#### [EXTRAIT DU DOCUMENT]
Contexte: Hassana Mbeirick vient de rentrer du Japon où il avait assisté à la neuvième édition de la Conférence internationale de Tokyo sur le développement de l’Afrique (TICAD 9) qui s’est déroulée du 20 au 22 août 2025 à Yokohama, ainsi que de Singapour où il avait pris part à la huitième édition du Forum des Affaires Afrique-Singapour (ASBF 2025) qui s’est tenu à Singapour du 26 au 28 août 2025 et lors duquel Meen & Meen – en tant que Partner-Event – avait organisé une journée spéciale dédiée à la promotion des investissements en Mauritanie.
Question : Monsieur Hassana, quelles sont vos premières impressions au terme de ces deux évènements internationaux majeurs auxquels vous venez d’assister ?

#### [CONSIGNE A]
Répondez à ces questions sur l'entretien avec Hassana Mbeirick :
(i) Dans quelle ville et à quelles dates la TICAD 9 a-t-elle eu lieu ?
(ii) Quel rôle Meen & Meen a-t-il joué lors de l'ASBF 2025, et que lui a-t-il consacré ?
(iii) Sur quoi porte la question posée à Hassana Mbeirick ?
#### [CONSIGNE B]
Poursuivez l'entretien avec Hassana Mbeirick en rédigeant la suite qui vient après sa dernière phrase.

#### [CONTENU DES DONNÉES]
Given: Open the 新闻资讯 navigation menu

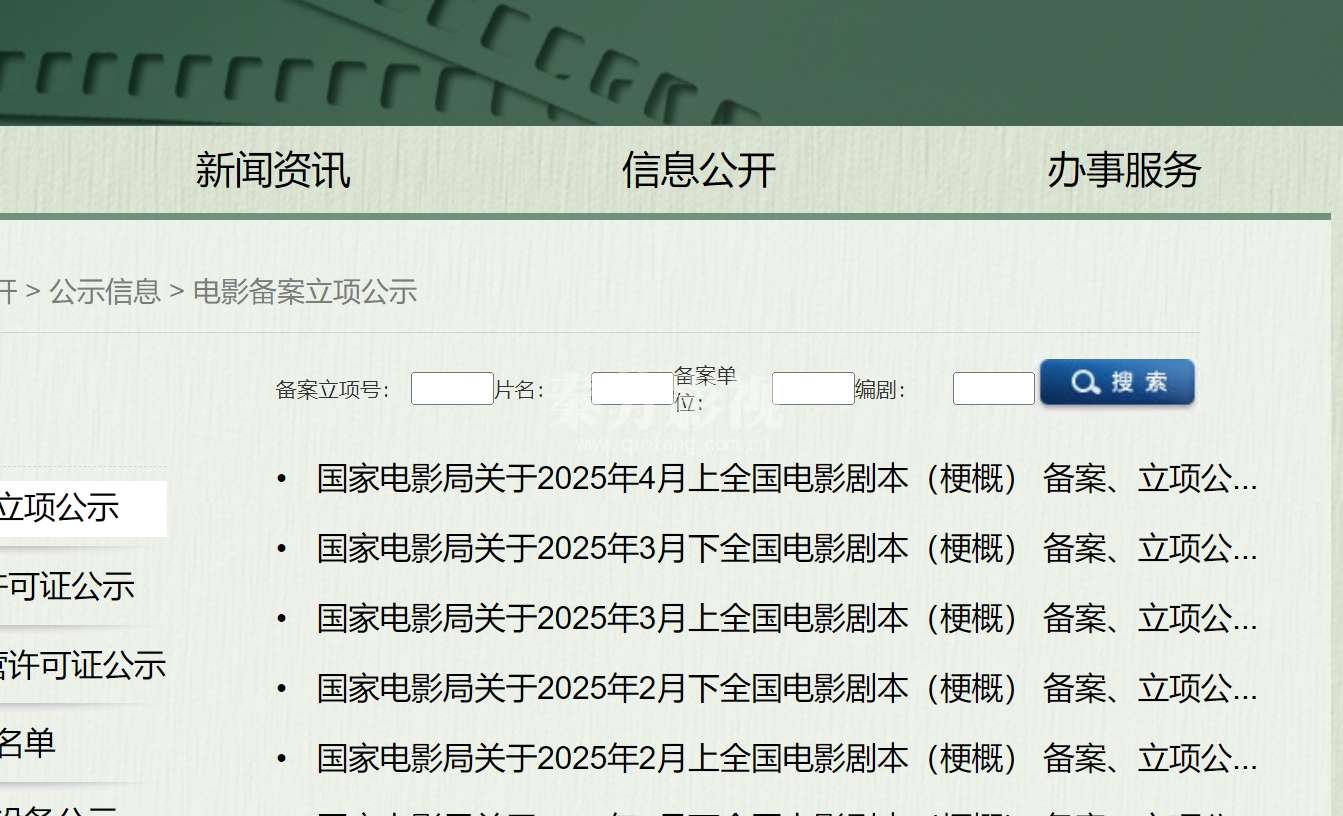Looking at the screenshot, I should click(x=272, y=172).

#### [RÉPONSE A]
(i) À Yokohama, du 20 au 22 août 2025.
(ii) Meen & Meen était Partner-Event et a organisé une journée spéciale dédiée à la promotion des investissements en Mauritanie.
(iii) Sur ses premières impressions au terme des deux évènements internationaux majeurs auxquels il vient d'assister.

#### [RÉPONSE B]
Hassana Mbeirick : Ma toute première impression est d’avoir consolidé en moi l’idée que j’avais déjà que l’Afrique est au centre des enjeux de développement économique de la planète toute entière, que tous les pays du monde prennent en considération le continent africain dans leurs stratégies respectives de développement, que ce soit en termes de marché de consommation, de débouchés pour leurs investissements et principalement dans les infrastructures, ou encore en termes de source d’approvisionnement, en particulier pour les minéraux critiques ainsi que le gaz naturel.
Question : A ce propos, quels sont les principaux atouts de l’Afrique et pourquoi cet engouement pour notre continent?
Hassana Mbeirick : Faut-il rappeler que l’Afrique représente presque 18% de la population mondiale avec 1,3 milliards d’habitants ? En plus de cela, la société africaine est extrêmement jeune avec presque 50% de sa population de moins de 15 ans. C’est incontestablement la plus jeune région du monde.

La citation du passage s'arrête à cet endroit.